## AIM OF THE EXERCISE
Your answer should reproduce the full set of records exactly as given.

** RECORDS PROVIDED follows **

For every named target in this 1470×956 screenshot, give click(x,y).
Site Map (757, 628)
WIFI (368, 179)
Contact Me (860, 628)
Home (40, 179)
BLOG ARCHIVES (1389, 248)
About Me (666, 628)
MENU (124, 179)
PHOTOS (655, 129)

** End of RECORDS PROVIDED **

## SOLUTION TO THIS EXERCISE
For every named target in this 1470×956 screenshot, give click(x,y).
Site Map (757, 628)
WIFI (368, 179)
Contact Me (860, 628)
Home (40, 179)
BLOG ARCHIVES (1389, 248)
About Me (666, 628)
MENU (124, 179)
PHOTOS (655, 129)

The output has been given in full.